» **Study text**:

%%

SAGANet.org (Social Action for Grassroots Astrobiology Network – www.saganet.org) is a social and collaborative web-platform created to connect scientists with the public, leveraging the increasing ubiquity of social media as a platform to engage the nation's youth.

Background 
SAGANet was founded in 2011 by Blue Marble Space Institute of Science scientists Zach Adam MSc, Julia DeMarines MSc, Heshan Illangkoon Ph.D., Betül Kaçar Ph.D., Sanjoy Som Ph.D., and Sara Imari Walker Ph.D. and was officially launched on April 12, 2012 (51 years after the first launch of a human into space and 31 years after the first launch of the Space Shuttle Columbia, (STS-1), and was announced publicly at the 2012 Astrobiology Science Conference.

SAGANet is named after the late Carl Sagan (The acronym is used with courtesy of the Carl Sagan Foundation) and builds upon his vision of a citizenry actively engaged in learning about the cosmos. SAGANet is designed to be an immersive virtual community where non-scientist and scientist members interact in an environment of shared learning. SAGANet is currently funded by Blue Marble Space with support from the NASA Astrobiology Institute.

Mission 
The mission of SAGANet is  to sustain a vibrant community of scientists and science enthusiasts in an inviting environment that supports shared learning. Equipped with a rich interface for communication (forums, user-defined interest groups, multi-user video calls and text chat), information sharing (document creation, video feed, activity statuses, photo, video and audio uploads), and social media (Facebook, Twitter, google+ and flickr integration), SAGANet. fills a previously unoccupied niche on the World Wide Web by providing a science-focused social environment around the broad and interdisciplinary field of astrobiology and space exploration.

%%

» **Information**:
%%

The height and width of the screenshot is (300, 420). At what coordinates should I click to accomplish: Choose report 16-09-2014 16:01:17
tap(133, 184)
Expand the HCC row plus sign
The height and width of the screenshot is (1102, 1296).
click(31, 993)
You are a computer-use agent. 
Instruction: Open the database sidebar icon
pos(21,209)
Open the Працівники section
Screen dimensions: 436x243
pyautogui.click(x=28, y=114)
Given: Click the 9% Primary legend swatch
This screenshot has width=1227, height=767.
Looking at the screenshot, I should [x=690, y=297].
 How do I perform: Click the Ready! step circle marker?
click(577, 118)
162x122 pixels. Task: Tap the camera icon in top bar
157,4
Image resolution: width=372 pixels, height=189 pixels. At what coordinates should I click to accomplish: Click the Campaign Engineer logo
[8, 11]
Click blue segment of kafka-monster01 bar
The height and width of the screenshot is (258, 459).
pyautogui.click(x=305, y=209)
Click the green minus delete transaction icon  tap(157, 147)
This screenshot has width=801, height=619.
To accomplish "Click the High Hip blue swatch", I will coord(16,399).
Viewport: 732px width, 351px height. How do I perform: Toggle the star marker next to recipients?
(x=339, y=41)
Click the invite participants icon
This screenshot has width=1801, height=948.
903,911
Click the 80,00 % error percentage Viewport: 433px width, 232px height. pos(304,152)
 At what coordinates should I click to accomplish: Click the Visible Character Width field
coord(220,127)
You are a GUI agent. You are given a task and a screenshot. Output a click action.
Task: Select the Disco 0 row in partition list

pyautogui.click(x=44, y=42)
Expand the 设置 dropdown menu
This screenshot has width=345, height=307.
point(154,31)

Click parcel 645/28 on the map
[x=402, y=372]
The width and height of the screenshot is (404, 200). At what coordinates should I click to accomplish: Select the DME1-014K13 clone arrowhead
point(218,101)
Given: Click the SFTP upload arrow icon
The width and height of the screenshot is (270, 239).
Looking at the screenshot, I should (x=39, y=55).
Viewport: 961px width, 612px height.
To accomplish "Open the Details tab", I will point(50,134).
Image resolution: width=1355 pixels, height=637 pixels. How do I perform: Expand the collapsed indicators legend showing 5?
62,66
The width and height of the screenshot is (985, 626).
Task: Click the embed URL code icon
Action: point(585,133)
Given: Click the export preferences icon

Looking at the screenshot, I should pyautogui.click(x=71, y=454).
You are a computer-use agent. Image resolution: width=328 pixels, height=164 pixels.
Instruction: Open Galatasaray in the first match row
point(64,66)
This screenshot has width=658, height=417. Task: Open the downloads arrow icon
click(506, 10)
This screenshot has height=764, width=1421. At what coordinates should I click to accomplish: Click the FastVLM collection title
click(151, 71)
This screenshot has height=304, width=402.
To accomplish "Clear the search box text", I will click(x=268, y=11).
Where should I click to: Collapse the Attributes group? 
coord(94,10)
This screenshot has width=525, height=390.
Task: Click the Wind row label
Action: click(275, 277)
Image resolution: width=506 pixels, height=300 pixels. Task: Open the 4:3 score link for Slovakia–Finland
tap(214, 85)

%%

» **Actions to take**:
1/ Using the SAGANet passage, decide whether each statement agrees with it. Answer yes or no and quote the words that settle it.
(a) SAGANet was officially launched on April 12, 2012.
(b) SAGANet is currently funded by the Carl Sagan Foundation.
(c) SAGANet was publicly announced at the 2012 Astrobiology Science Conference.
2/ Transcribe everything in the SAGANet passage from "SAGANet is named" down to "NASA Astrobiology Institute.", keeping every word and punctuation mark unchanged.
The entries come from a source unrelated to the SAGANet passage.

» **Answers by task**:
1/
(a) Yes: "was officially launched on April 12, 2012"
(b) No: "SAGANet is currently funded by Blue Marble Space with support from the NASA Astrobiology Institute."
(c) Yes: "was announced publicly at the 2012 Astrobiology Science Conference"

2/
SAGANet is named after the late Carl Sagan (The acronym is used with courtesy of the Carl Sagan Foundation) and builds upon his vision of a citizenry actively engaged in learning about the cosmos. SAGANet is designed to be an immersive virtual community where non-scientist and scientist members interact in an environment of shared learning. SAGANet is currently funded by Blue Marble Space with support from the NASA Astrobiology Institute.